TEXT PASSAGE

+++

Apiogalacturonan
- Names: Other names Galacturonoapian

Identifiers
- CAS Number: 9039-03-6;

= Apiogalacturonan =

Apiogalacturonans are a type of pectin found in the cell walls of Lemna and Zostera marina. Substituted galacturonans are characterized by the presence of the saccharide appendant residue D-apiose in the case of apiogalacturonan, branching from a backbone of D-galacturonic acid residues. According to the Complex Carbohydrate Research Center, "[t]he backbone of these polysaccharides is resistant to fragmentation by microbial EPGs."

Lemnan belongs to rare apiogalacturonic pectic polysaccharides, along with zosteran from Zostera marina.

The apiogalacturonan in Lemna has been studied for several nutritional and biotechnology applications in animal models. In brief, it has been shown to have gastric-protection and immune-adjuvant properties. It is also cryoprotective and this application has been patented.

The apiogalacturonan from Zostera marina currently is used in a variety of cosmetic functions. The German group Beiersdorf AG holds several patents on the application of apiogalacturonan for cosmetic applications. Zostera marina L. was selected for its antioxidative activity and inhibition of matrix metalloproteinase-1 (MMP-1) expression.

+++

DATA UNDER STUDY

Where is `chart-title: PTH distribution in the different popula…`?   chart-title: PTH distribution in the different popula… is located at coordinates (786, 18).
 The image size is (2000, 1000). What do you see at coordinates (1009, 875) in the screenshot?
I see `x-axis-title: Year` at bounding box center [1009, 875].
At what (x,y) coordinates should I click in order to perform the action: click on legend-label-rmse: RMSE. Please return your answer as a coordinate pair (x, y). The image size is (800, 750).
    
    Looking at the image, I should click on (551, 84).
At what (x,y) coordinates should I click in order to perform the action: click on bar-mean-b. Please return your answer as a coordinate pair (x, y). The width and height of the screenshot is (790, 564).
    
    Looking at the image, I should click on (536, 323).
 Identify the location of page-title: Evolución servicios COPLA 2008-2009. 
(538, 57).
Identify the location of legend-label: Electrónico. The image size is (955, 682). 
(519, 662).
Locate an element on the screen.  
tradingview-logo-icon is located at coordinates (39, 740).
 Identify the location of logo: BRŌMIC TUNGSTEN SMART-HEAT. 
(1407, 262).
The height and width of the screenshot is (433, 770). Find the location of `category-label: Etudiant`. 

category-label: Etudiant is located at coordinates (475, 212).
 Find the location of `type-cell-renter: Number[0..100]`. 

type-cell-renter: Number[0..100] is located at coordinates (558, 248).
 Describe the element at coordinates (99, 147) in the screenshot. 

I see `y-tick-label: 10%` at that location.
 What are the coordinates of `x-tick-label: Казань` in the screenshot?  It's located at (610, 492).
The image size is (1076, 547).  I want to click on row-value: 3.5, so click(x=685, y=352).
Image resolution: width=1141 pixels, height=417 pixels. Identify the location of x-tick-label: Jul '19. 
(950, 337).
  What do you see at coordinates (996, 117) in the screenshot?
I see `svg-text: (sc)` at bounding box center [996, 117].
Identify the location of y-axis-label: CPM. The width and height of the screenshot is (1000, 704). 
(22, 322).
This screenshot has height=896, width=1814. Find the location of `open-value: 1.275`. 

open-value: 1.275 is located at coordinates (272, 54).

+++

PROBLEMS AND TASKS
**A.** In the passage on apiogalacturonan, copy the text starting at "The apiogalacturonan in" and ending at "metalloproteinase-1 (MMP-1) expression.".
**B.** In one to three sentences, explain why Zostera marina L. was selected, as the passage on apiogalacturonan states.

SOLUTION LIST
**A.**
The apiogalacturonan in Lemna has been studied for several nutritional and biotechnology applications in animal models. In brief, it has been shown to have gastric-protection and immune-adjuvant properties. It is also cryoprotective and this application has been patented.

The apiogalacturonan from Zostera marina currently is used in a variety of cosmetic functions. The German group Beiersdorf AG holds several patents on the application of apiogalacturonan for cosmetic applications. Zostera marina L. was selected for its antioxidative activity and inhibition of matrix metalloproteinase-1 (MMP-1) expression.

**B.** Zostera marina L. was selected for its antioxidative activity. It was also chosen for its inhibition of matrix metalloproteinase-1 (MMP-1) expression.